Daniel Brändli, Bundeskanzlei, Projektleiter Vote électronique

Das E-Voting wird seitens der Stimmberechtigten kaum in Frage gestellt.

Artikel erschienen in Swiss IT Magazine 2005/22

     

Haben Sie noch gefürchtet, dass der E-Voting-Versuch auf Bundesebene in Zürich und Neuenburg scheitern könnte?

Nein. Ich habe in den vergangenen Wochen immer gut geschlafen. Schliesslich haben die Pilotkantone ihre Systeme sehr gewissenhaft entwickelt und gründlich getestet. Die Bundeskanzlei hat zudem externe Experten damit beauftragt, allfällige Löcher mit Hacker-Methoden zu überprüfen.





Gerade einmal ein Sechstel der elektronischen Stimmen wurden über das Mobiltelefon abgegeben. Weshalb ist diese Option so unbeliebt?


Unbeliebt würde ich nicht sagen. Die SMS-Stimmen in den drei Zürcher Pilotgemeinden entsprechen einem Anteil von über 21 Prozent an allen elektronisch abgegebenen Stimmen. In Bülach wurde zu einer Vorlage mit Gegenvorschlag und Stichfrage abgestimmt; in Schlieren fand am selben Sonntag eine Majorzwahl statt. Da liegt meiner Meinung nach die Wahl des Internet zur Stimmabgabe näher. Per SMS führt eine Vielfalt an Vorlagen schnell zu sehr komplexen Codierungen. Das könnte manche stimmberechtigte Person zurückgeschreckt haben.



Die Pilotversuche sind abgeschlossen, die Bundeskanzlei muss dem Bundesrat nun Bericht erstatten. Sind die getesteten Systeme bereits alltagstauglich oder besteht noch grosser Nachbesserungsbedarf?
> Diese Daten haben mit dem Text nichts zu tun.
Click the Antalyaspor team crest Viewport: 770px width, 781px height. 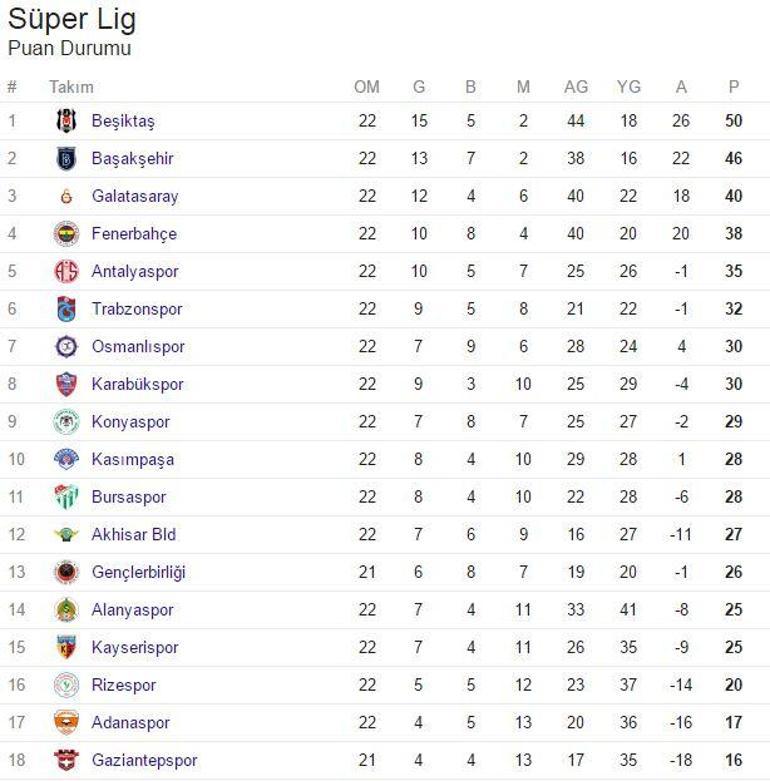pyautogui.click(x=66, y=271)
Die drei Systeme haben bewiesen, dass sie unseren Anforderungen entsprechen. Sie sind einsatzbereit. Trotzdem müssen sie laufend gewartet werden und auf neue Gefahrenpotenziale reagieren können. Das ist eine immerwährende Aufgabe.



E-Voting-Systemen wird oftmals eine mangelnde Transparenz vorgeworfen. War dies für die Stimmberechtigten ein Thema?

Die Gewährleistung transparenter Prozesse war immer unser Ziel. An den entscheidenden Phasen werden deshalb Vertreter der Stimmbevölkerung beteiligt. Dies ist beispielsweise bei der Öffnung und Schliessung der elektronischen Urne sowie bei der Entschlüsselung der elektronischen Stimmen der Fall. In der Schweiz geniessen Volksentscheide eine hohe Akzeptanz. Auch das E-Voting wird seitens der Stimmberechtigten kaum in Frage gestellt.



Wie sehen die nächsten Schritte bis zur flächendeckenden Einführung von
E-Voting aus?


Ich rechne damit, dass der Bundesrat den Evaluationsbericht bis zum Sommer 2006 verabschieden kann. Anschliessend ist eine längere parlamentarische Debatte zu erwarten. Zudem müssen die Rechtsgrundlagen zur allgemeinen Einführung auf Bundesebene definiert werden.



Bis wann kann man in der Schweiz mit der flächendeckenden Einführung
von E-Voting rechnen?


Rein rechnerisch könnte die zur Einführung notwendige Rechtsgrundlage Ende 2007 vorliegen. Die Einführung in bislang nicht involvierten Kantonen kann aber durchaus mehrere Jahre in Anspruch nehmen.